WASHINGTON (AP) — Furious about surging prices at the gasoline station and the supermarket, many consumers feel they know just where to cast blame: On greedy companies that relentlessly jack up prices and pocket the profits.

Responding to that sentiment, the Democratic-led House of Representatives last month passed on a party-line vote — most Democrats for, all Republicans against — a bill designed to crack down on alleged price gouging by energy producers.

Likewise, Britain last month announced plans to impose a temporary 25% windfall tax on oil and gas company profits and to funnel the proceeds to financially struggling households.

Yet for all the public’s resentment, most economists say corporate price gouging is, at most, one of many causes of runaway inflation — and not the primary one.

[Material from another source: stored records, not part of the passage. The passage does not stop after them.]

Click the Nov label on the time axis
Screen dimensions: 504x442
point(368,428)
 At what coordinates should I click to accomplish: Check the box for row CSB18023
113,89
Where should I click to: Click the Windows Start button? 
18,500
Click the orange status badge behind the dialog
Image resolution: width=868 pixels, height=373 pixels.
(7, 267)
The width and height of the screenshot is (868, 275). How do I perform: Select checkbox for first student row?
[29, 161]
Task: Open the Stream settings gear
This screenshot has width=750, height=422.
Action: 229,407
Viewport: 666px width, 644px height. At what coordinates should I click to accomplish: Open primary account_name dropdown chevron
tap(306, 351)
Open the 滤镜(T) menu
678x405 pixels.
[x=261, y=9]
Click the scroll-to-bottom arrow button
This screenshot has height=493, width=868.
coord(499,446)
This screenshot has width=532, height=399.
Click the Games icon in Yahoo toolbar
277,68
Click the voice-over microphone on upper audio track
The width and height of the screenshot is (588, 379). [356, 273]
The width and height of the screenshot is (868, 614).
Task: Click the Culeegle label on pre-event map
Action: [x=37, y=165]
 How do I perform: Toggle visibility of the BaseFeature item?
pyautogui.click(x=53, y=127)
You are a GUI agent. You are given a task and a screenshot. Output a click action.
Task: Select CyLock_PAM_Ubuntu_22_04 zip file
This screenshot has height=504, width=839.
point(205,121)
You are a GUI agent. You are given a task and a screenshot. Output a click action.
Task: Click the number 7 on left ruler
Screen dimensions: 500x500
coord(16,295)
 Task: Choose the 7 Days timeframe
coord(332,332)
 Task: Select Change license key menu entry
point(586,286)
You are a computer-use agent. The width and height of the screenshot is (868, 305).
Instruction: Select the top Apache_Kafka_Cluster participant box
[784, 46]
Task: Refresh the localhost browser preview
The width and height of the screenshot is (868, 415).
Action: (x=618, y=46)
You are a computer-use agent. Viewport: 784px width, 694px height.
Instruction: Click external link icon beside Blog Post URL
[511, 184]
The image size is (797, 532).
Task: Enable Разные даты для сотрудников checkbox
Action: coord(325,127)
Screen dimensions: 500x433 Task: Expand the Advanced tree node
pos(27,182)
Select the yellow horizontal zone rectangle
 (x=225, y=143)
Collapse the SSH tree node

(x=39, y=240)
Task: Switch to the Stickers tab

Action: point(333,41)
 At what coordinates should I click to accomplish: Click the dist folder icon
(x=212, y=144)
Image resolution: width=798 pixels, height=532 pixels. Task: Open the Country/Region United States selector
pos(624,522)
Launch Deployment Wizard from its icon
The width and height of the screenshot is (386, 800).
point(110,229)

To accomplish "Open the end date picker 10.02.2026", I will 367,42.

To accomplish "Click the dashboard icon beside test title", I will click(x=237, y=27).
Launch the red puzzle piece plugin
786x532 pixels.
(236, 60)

“There are much more plausible candidates for what’s going on,” said Jose Azar an economist at Spain’s University of Navarra.

They include: Supply disruptions at factories, ports and freight yards. Worker shortages. President Joe Biden’s enormous pandemic aid program. COVID 19-caused shutdowns in China. Russia’s invasion of Ukraine. And, not least, a Federal Reserve that kept interest rates ultra-low longer than experts say it should have.

Most of all, though, economists say resurgent spending by consumers and governments drove inflation up.

The blame game is, if anything, intensifying after the U.S. government reported that inflation hit 8.6% in May from a year earlier, the biggest price spike since 1981.

To fight inflation, the Fed is now belatedly tightening credit aggressively. On June 15, it raised its benchmark short-term rate by three-quarters of a point — its largest hike since 1994 — and signaled that more large rate hikes are coming. The Fed hopes to achieve a notoriously difficult “soft landing” — slowing growth enough to curb inflation without causing the economy to slide into recession.

For years, inflation had remained at or below the Fed’s 2% annual target, even while unemployment sank to a half-century low. But when the economy rebounded from the pandemic recession with startling speed and strength, the U.S. consumer price index rose steadily — from a 2.6% year-over-year increase in March 2021 to last month’s four-decade high.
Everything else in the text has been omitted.